SAN FRANCISCO Seine „Terminator“-Sprüche kramte Arnold Schwarzenegger als Gouverneur von Kalifornien immer wieder hervor. Doch nun sind die flotten Kampfansagen „I’ll be back“ und „Hasta la vista, Baby!“ verstummt. Es gibt keine Rückkehr für den „Governator“. Nach zwei Amtszeiten tritt der 63-Jährige von der politischen Bühne in Sacramento ab. Am 2. November wird ein Nachfolger gewählt, im Januar muss Schwarzenegger gehen.

Als Gouverneur war der gebürtige Österreicher mit großen Versprechungen ins Wahlkampfjahr 2003 gegangen. Er werde kräftig „aufräumen“, die Wirtschaft ankurbeln, Arbeitsplätze schaffen und das Milliardendefizit in der Haushaltskasse abbauen. Damals löste der Hollywoodstar und Republikaner den höchst unpopulären Demokraten Gray Davis ab. Ihm wurde vorgeworfen, den Staat mit seinen knapp 40 Millionen Einwohnern an den Rand des Ruins getrieben zu haben.
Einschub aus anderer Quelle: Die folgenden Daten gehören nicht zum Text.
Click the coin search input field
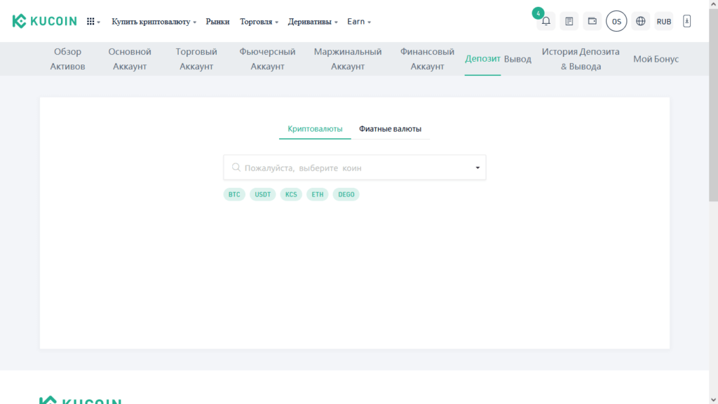The image size is (718, 404). point(351,168)
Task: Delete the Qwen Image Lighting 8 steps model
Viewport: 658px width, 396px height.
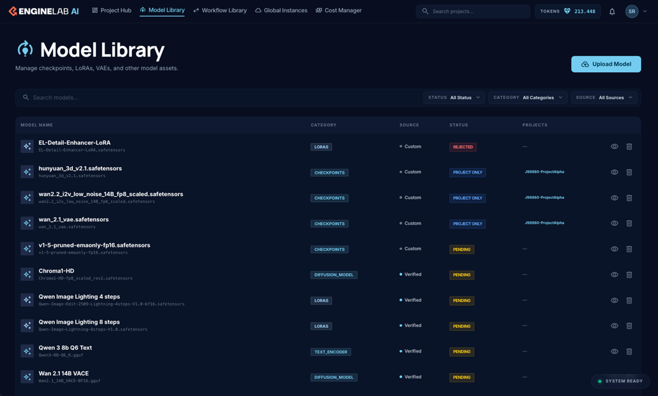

Gleiches muss sich nun Schwarzenegger anhören. Sein Beliebtheitsgrad als Gouverneur ist so niedrig wie der von Davis bei dessen Rauswurf 2003. „Man fährt durch Sacramento und Leute schimpfen durchs Fenster auf einen ein“, räumte der scheidende Politiker kürzlich in der „New York Times“ ein.

Die Rezession hat Schwarzeneggers Wahlheimat schwerer getroffen als die anderen US-Bundesstaaten. Kalifornien „führt“ mit einer Arbeitslosenquote von mehr als 12 Prozent, mit der höchsten Zahl von Zwangsversteigerungen nach dem Kollaps des Immobilienmarktes und bei der Größe des Milliardendefizits in der Haushaltskasse. Von allen Seiten hagelt es Kritik. Die Linke kreidet ihm Kürzungen im Sozialbereich an, die Rechte behauptet, er sei ein verkappter Demokrat, der zu viel Geld in Umweltprogramme stecke.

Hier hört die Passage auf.